WARSAW (Reuters) - Polish oil refiner PKN Orlen expects to receive a first ever shipment of Nigerian crude oil next month, its CEO said, as Poland seeks to reduce its reliance on Russian supplies.
State-run PKN Orlen, Poland’s biggest refiner, and smaller rival Lotos, which it is taking over, rely mostly on Russian oil delivered via pipelines built in the 1960s but both have increased purchases from other sources.
“Nigeria is our new source of supplies we are exploring. Currently, a batch of 130,000 tonnes of Nigerian oil is on its way to Poland. It is expected to arrive at Naftoport (in Gdansk) in mid-October,” PKN’s Chief Executive Daniel Obajtek told Reuters in an interview last week.
“If tests confirm the assumed yields structure and margins, further oil supplies from Nigeria will be a viable option,” he said.
PKN Orlen signed a long-term agreement on regular oil supplies with Saudi Aramco in 2016 and since then both PKN and Lotos have also purchased oil from Iran and the United States.
Oil supplies from Russia account for around 70 percent of all oil deliveries to PKN, down from around 90 percent in 2015.
“There are also tankers sailing to us from other new directions, but at this stage it is too early to talk about it. We are holding discussions on medium- and long-term oil supply contracts with a number of parties, including US partners,” Obajtek also said.
Obajtek said that the deteriorating quality of Russian Urals crude was also prompting PKN to diversify its supplies.
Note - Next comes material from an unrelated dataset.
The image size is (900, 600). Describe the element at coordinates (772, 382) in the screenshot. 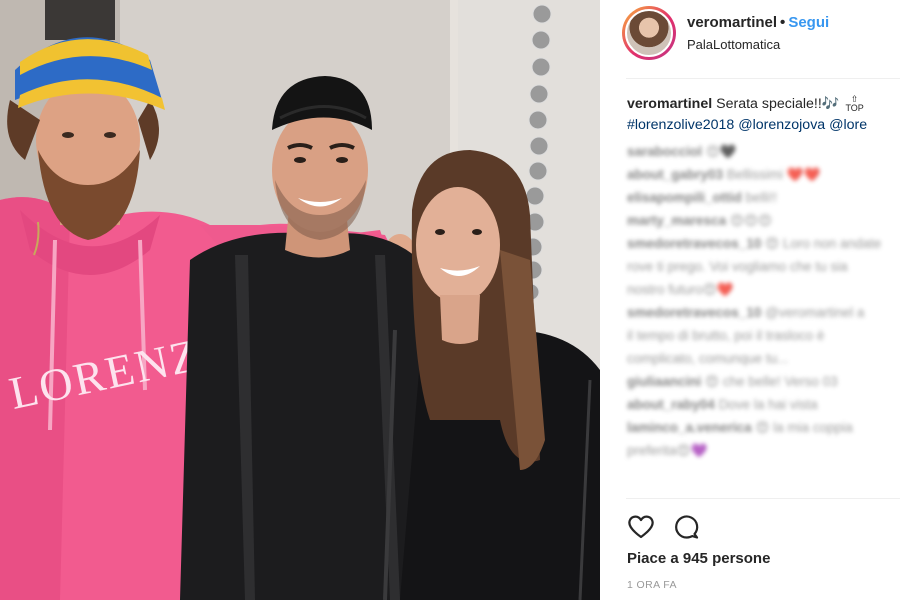

I see `comment-text: 😍 che belle! Verso 03` at that location.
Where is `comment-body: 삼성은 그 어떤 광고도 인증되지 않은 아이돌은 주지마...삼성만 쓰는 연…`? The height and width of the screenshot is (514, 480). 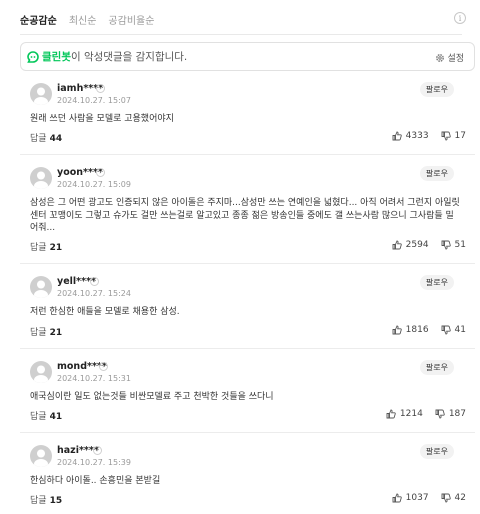
comment-body: 삼성은 그 어떤 광고도 인증되지 않은 아이돌은 주지마...삼성만 쓰는 연… is located at coordinates (245, 216).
“Generally, the lower quality may impact contract prices, as it affects our yields,” Obajtek said but declined to comment on whether PKN is negotiating new contract prices.
PKN Orlen is taking over Lotos as part of a plan announced in February to improve its negotiating position in oil purchases and to increase investment capacity.
Obajtek said that he hoped to obtain clearance from the European Commission by mid-2019.
“We are in the pre-notification phase and we are preparing to submit a merger clearance application, with some guidance already in place. We intend to file a draft application by the end of the year, which will formally trigger the process of negotiations with the European Commission,” Obajtek said.
“We are not a threat to the European market. We have a market share of around four percent in Europe, while companies like Shell, BP or Total have much bigger market shares. And these companies obtained clearance for various mergers,” he added.
PKN plans to buy 32.99 percent of Lotos shares from the state, possibly in the third or fourth quarter of 2019. Then, most likely by the end of 2019, PKN will announce a tender offer for up to 66 percent of Lotos shares.
“Of course, the greatest synergy opportunities will come after the consolidation is complete and after we have taken full control of Lotos,” Obajtek said.
PKN Orlen has been working on the construction of 1.2 gigawatt (GW) offshore wind farms, at the Baltic Sea.
“However, our experience in this area is limited, and we want to avoid costly mistakes. Therefore, we do not rule out cooperation with a partner that would bring the know-how,” Obajtek said.
“I would rather not specify whether we are considering a Polish or a foreign partner, but it is worth mentioning that there is no Polish company that could offer much valuable experience in this respect”.
Obajtek, a former chief executive of state-run utility Energa, was appointed PKN Orlen CEO in February and says the company is buying a greater share of products from Polish manufacturers.
“Being a champion of the economy is a commitment,” Obajtek said, “as we seek to build our business in a way that would strengthen the economy of our country”.